たとえば、東京都新宿区から神奈川県横浜市に本店を移転する場合、登記所の管轄が変わるため、登記申請も2度必要です。
この場合は、
- 旧管轄(新宿出張所)に「本店移転による閉鎖登記」申請
- 新管轄(横浜地方法務局)に「本店設置登記」申請
このように、移転日を挟んで、管轄の両方に登記を行う必要があるため、スケジュール管理が重要です。
4. 定款変更の必要性と決議方法
本店所在地が定款に「○○区」や「○○市」と明記されている場合、その地名を変更する必要があります。その際には、以下のような決議が求められます。

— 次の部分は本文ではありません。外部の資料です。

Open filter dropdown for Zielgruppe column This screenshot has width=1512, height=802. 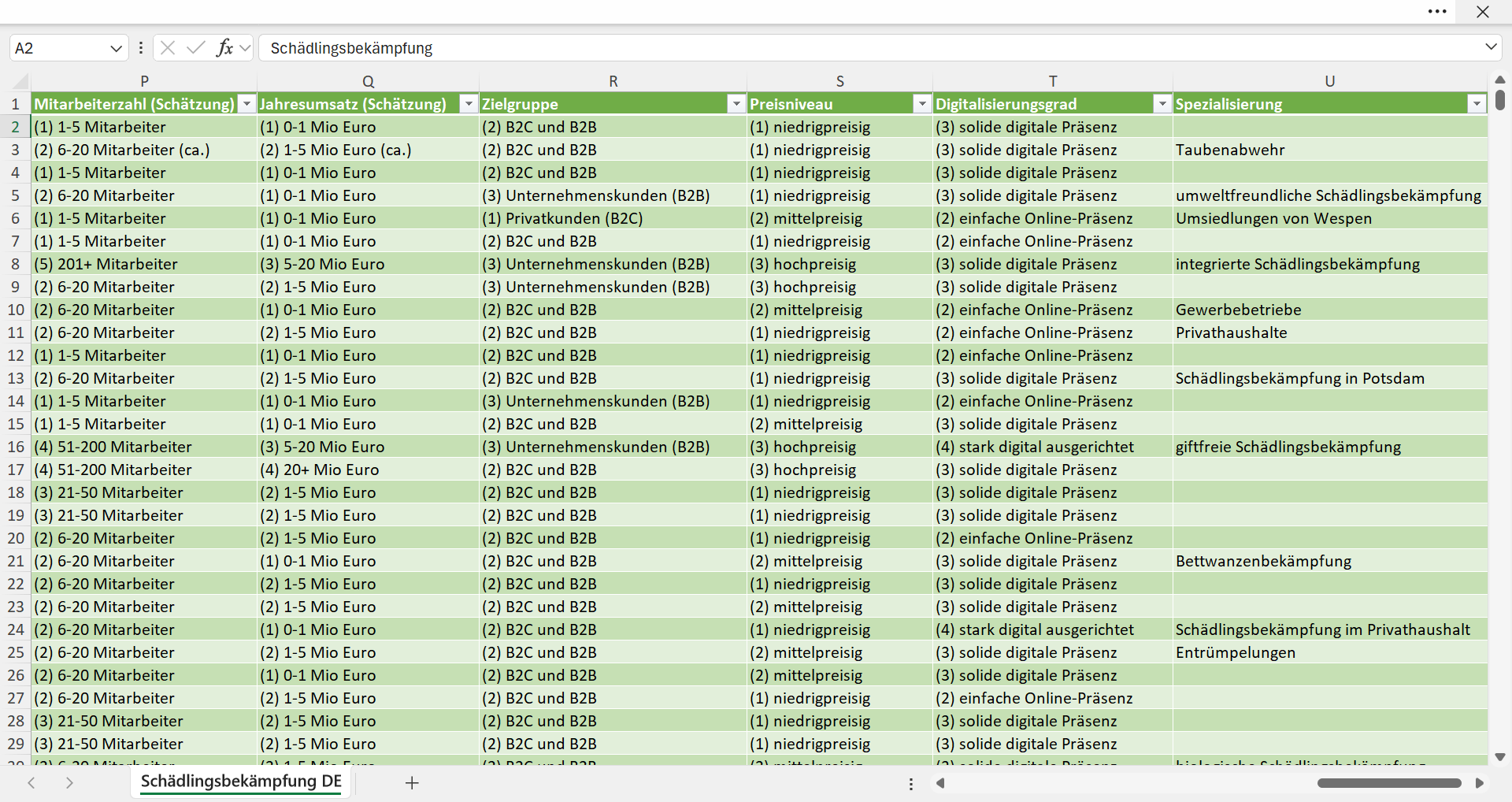[736, 104]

- 株式会社:株主総会の特別決議(議決権の過半数出席+3分の2以上の賛成)
- 合同会社:社員の同意(全員一致が原則)
同一市区町村内の場合、定款の記載を変更しない限り、決議は不要なケースもあります。
5. 登記手続きの流れと必要書類
以下は、登記手続きの一般的な流れと書類です。
● 手続きの流れ
- 決議(取締役会や株主総会)
- 移転日(会社が移転した日)
- 移転日から2週間以内に登記申請(管轄外の場合は旧・新双方)
● 必要書類
- 株主総会議事録または取締役会議事録
- 登記申請書
- 印鑑届出書(移転に伴い印鑑を変更する場合)
- 定款の写し(変更箇所)
- 委任状(司法書士に依頼する場合)
6. 登録免許税と司法書士報酬の相場
■ 登録免許税
- 同一管轄内移転:3万円(定額)
- 管轄外移転:3万円 × 2(合計6万円)
■ 司法書士報酬(参考)
- 同一市区町村内:3万〜
- 管轄外移転:4万〜8万円程度(複雑さによる)
※法人印や登記事項証明書の取得費用などは別途。
※管轄外移転と同時にする変更登記については、別に費用が発生します。
7. 本店移転にともなう届出関係(税務署・銀行等)
登記変更後は、以下の機関にも届け出を行う必要があります。
- 税務署・都道府県税事務所・市区町村役所(異動届)
- 年金事務所・ハローワーク・労働基準監督署(従業員がいる場合)
- 金融機関(銀行):住所変更届、印鑑変更届など
- 取引先・顧客:郵送物や契約書住所の変更対応
特に許認可事業を行っている会社は、行政庁への届出が必須になる場合があります。移転前に確認しておくことが大切です。
8. まとめ:移転後は早めの登記申請を!
本店移転は、会社にとって重要な転機です。
しかし、登記や行政手続きが不十分だと、信頼の損失や手続きの停滞を招きます。
✅ 同一市区町村内かどうかで、定款変更の要否が変わる
✅ 管轄外移転の場合は、2つの法務局への申請が必要
✅ 登記申請は移転日から2週間以内が原則
✅ 登録免許税と専門家報酬の把握を事前に
✅ 関係官庁・金融機関等への届出も忘れずに!
本店を移したら、法務局への登記とともに、税務・労務・実務の整理まで一貫して対応するのがスムーズです。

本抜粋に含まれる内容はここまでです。